Most diarrheal disease is caused by a single pathogen, but it is possible to have an infection with more than one.
Is there anything else I should know?
Severe pathogenic bacterial infections of the gastrointestinal tract and those causing complications may be treated with antibiotics, but many uncomplicated cases are best left untreated. People with healthy immune systems will usually get better on their own within a week or so. They are instructed in how to prevent the spread of the infection and are treated and monitored for symptoms such as dehydration.
Pathogenic bacterial infections are monitored on a community and sometimes national level. Other than foreign travel-related cases, health officials try to determine where an infection came from so that they can address any potential public health concerns. Bacterial isolates causing foodborne illness are sent to the State Public Health Laboratories to be typed by molecular methods. The results of the typing are uploaded into a national database to detect common source outbreaks across the U.S. The typing helps to identify specific foods or food products that are the source of the infection.
Travelers’ diarrhea is typically caused by toxin-producing Escherichia coli, which are the leading cause of bacterial diarrhea infections among travelers to Africa, Asia, and Latin America. These strains of E. coli, however, are different than the strains of Shiga toxin-producing E. coli (O157:H7), which can cause hemolytic uremic syndrome.
What can I do to avoid getting a bacterial infection of the digestive tract?
The best things to do are to not drink water or eat food that may be contaminated and to follow good sanitation practices, such as thorough and frequent hand washing. Food that might be contaminated, such as raw meats and eggs, should be cooked thoroughly. Cooked foods and foods that are served raw should not touch any surfaces that may have been contaminated. When you are traveling to developing nations, it is best to only drink bottled water, carbonated drinks, and hot cooked foods. Avoid fresh fruits and vegetables, limiting yourself to those that you can peel yourself. Avoid unpasteurized dairy products. Food from street vendors is generally not considered safe. If someone in your household has an infection that is causing diarrhea, careful hand washing by all family members is recommended, and the person infected should not prepare food or drink for others until the infection is resolved.

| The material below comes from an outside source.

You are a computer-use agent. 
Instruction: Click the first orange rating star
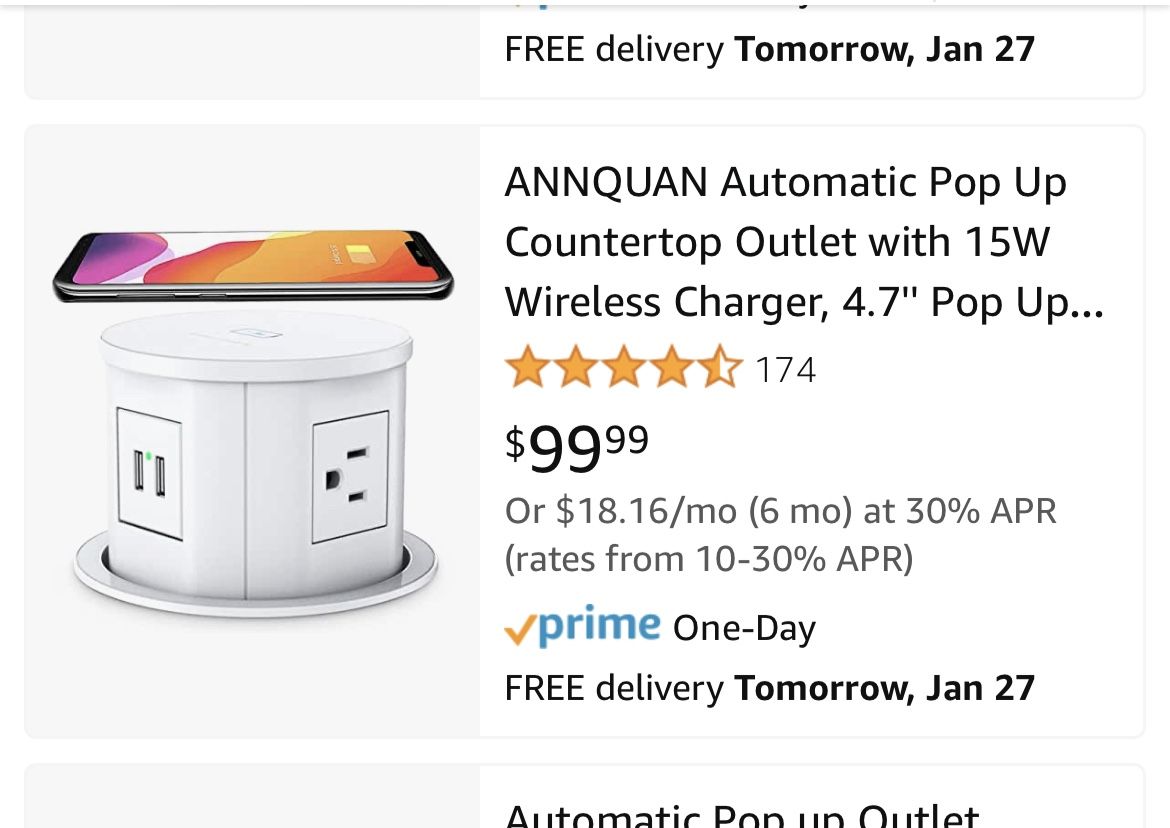(x=524, y=369)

Why must the stool sample for culture be fresh?
If the stool is not fresh, or in a preservative, the proportion of the different kinds of bacteria in the stool can change, no longer representing the proportions present in the gastrointestinal tract. Overgrowth of normal bacteria can sometimes prevent the detection of the pathogenic bacteria as can exposing the stool sample to temperature extremes.
Why shouldn't I take an over the counter anti-diarrhea medicine when I have infectious diarrhea?
Diarrhea is one of the methods your body uses to help rid itself of the infection. If you slow down or prevent this from happening by taking anti-diarrhea medication, you can prolong the amount of time that you are ill and sometimes make your infection worse.
Once I've had a pathogenic bacterial infection, can I be re-infected?
Generally, yes. You may develop a short-term immunity against the particular strain of pathogenic bacteria that caused your infection, but there are many other types and strains of pathogenic bacteria that can make you ill if you are exposed to them.
What else can cause diarrhea?
Diarrhea can be due to a viral infection such as norovirus, hepatitis A, a parasitic infection such as giardiasis, food intolerance, medications (directly causing diarrhea or indirectly by decreasing normal flora), a bowel disease or bowel dysfunction such as celiac disease, malabsorption, or inflammatory bowel disease. Diarrhea may also be caused or worsened by psychological stresses.